Re: [syzbot] [mm?] WARNING: bad unlock balance in do_wp_page

From: Andrew Morton

Date: Sun Apr 26 2026 - 13:55:40 EST

On Sun, 26 Apr 2026 23:57:42 +0800 Qi Zheng <qi.zheng@xxxxxxxxx> wrote:

> Hi Andrew,
>
> On 4/26/26 6:49 PM, Andrew Morton wrote:
> > On Sun, 26 Apr 2026 01:17:25 -0700 syzbot <syzbot+7d60b33a8a546263da7c@xxxxxxxxxxxxxxxxxxxxxxxxx> wrote:
> >
> >> Hello,
> >>
> >> syzbot found the following issue on:
> >>
> >> HEAD commit: 6596a02b2078 Merge tag 'drm-next-2026-04-22' of https://gi..
> >> git tree: upstream
> >> console output: https://syzkaller.appspot.com/x/log.txt?x=12483702580000
> >> kernel config: https://syzkaller.appspot.com/x/.config?x=24c8da4692f901cb
> >> dashboard link: https://syzkaller.appspot.com/bug?extid=7d60b33a8a546263da7c
> >> compiler: gcc (Debian 14.2.0-19) 14.2.0, GNU ld (GNU Binutils for Debian) 2.44
> >> userspace arch: i386
> >>
> >> Unfortunately, I don't have any reproducer for this issue yet.
> >
> > argh, that dreaded sentence.
> >
> > Thanks.
> >
> > Something's definitely amiss. This is at least the fifth report of
> > rcu_read_lock() imbalance post-7.0. Others:
> >
> > https://lore.kernel.org/69eab803.a00a0220.17a17.004a.GAE@xxxxxxxxxx
> > https://lore.kernel.org/69eab803.a00a0220.17a17.004b.GAE@xxxxxxxxxx
> > https://lore.kernel.org/69eafb0e.a00a0220.9259.0031.GAE@xxxxxxxxxx
> > https://lore.kernel.org/69ebcbe2.a00a0220.7773.0005.GAE@xxxxxxxxxx
>
> All the kernel configs mentioned above include 'CONFIG_MEMCG_V1=y'.
>
> Theoretically, a rebind_subsystems() can lead a rcu unbalance, see my
> previous discussion with Shakeel for details:
>
> https://lore.kernel.org/all/358c60e1-fa91-40a1-9e00-84c93340c04e@xxxxxxxxx/

Right, that looks similar.

The rcu locking under lruvec_stat_mod_folio() is very simple, and that
return in get_non_dying_memcg_end() does look super suspicious. Why
does it omit the unlock?

otoh, in
https://lore.kernel.org/all/69eafb0e.a00a0220.9259.0031.GAE@xxxxxxxxxx/
we're trying to release an rcu_read_lock() which isn't presently held.
But if cgroup_subsys_on_dfl() were to become false between the
get_non_dying_memcg_start/end pair, that's what would happen.
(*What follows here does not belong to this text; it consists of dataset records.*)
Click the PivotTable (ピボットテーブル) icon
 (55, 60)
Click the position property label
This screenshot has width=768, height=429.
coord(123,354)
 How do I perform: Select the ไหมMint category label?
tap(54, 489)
So yup, I agree, concurrent rebind_subsystems() activity could cause
all of this. The reports are pretty common - is there some debugging
patch we can temporarily add to confirm this theory? And/or is it
possible to cook up a selftest which will trigger this?
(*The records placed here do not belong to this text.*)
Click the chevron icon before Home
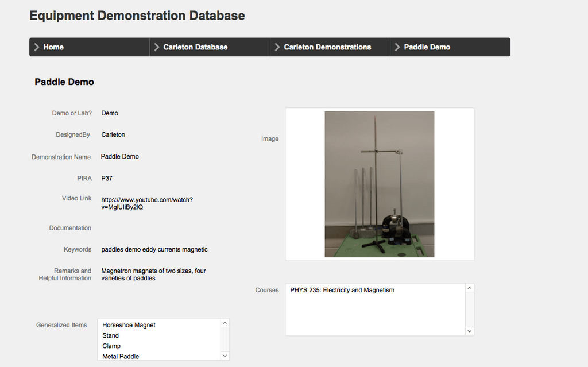This screenshot has height=367, width=588. [36, 47]
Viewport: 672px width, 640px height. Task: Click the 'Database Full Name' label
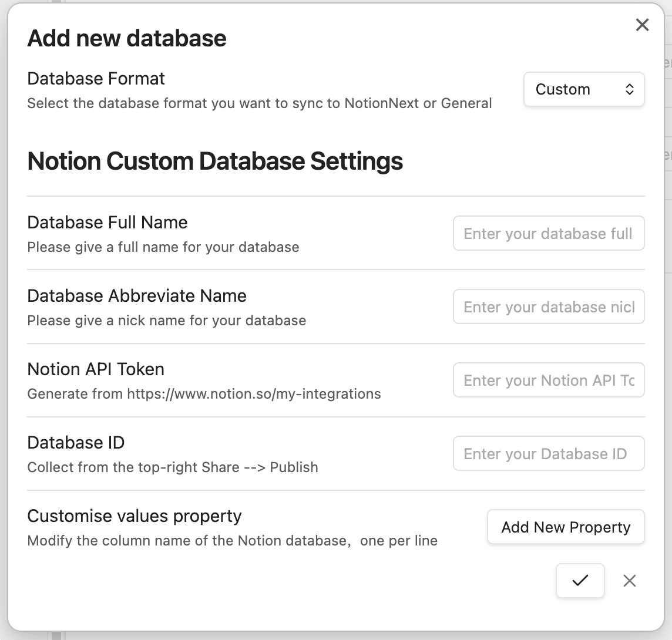tap(107, 223)
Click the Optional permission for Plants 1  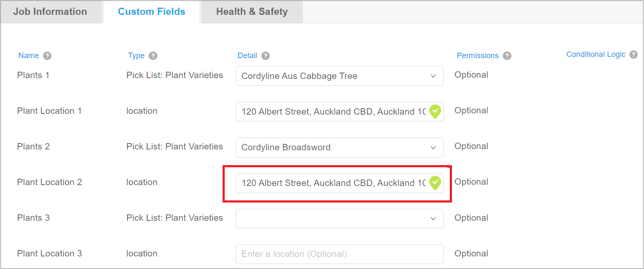tap(471, 75)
> However, in a production environment, this is practically impossible.

Can you expand on this?

sysbot isn't a production environment ;)

> So Shakeel and I chose to wait for a reproducer at the time. :(
>
> >
> > In some cases we released it too often, in other cases we failed to
> > release it.
> >
> > The first one is slightly more useful in that it tells us that the
> > not-released rcu_read_lock() was taken in folio_lruvec_lock_irqsave().
>
> I double-checked some callers of folio_lruvec_lock_irqsave() (such as
> folios_put_refs()), but didn't find anything suspicious. :(

Right - it's rare and smells of a race condition.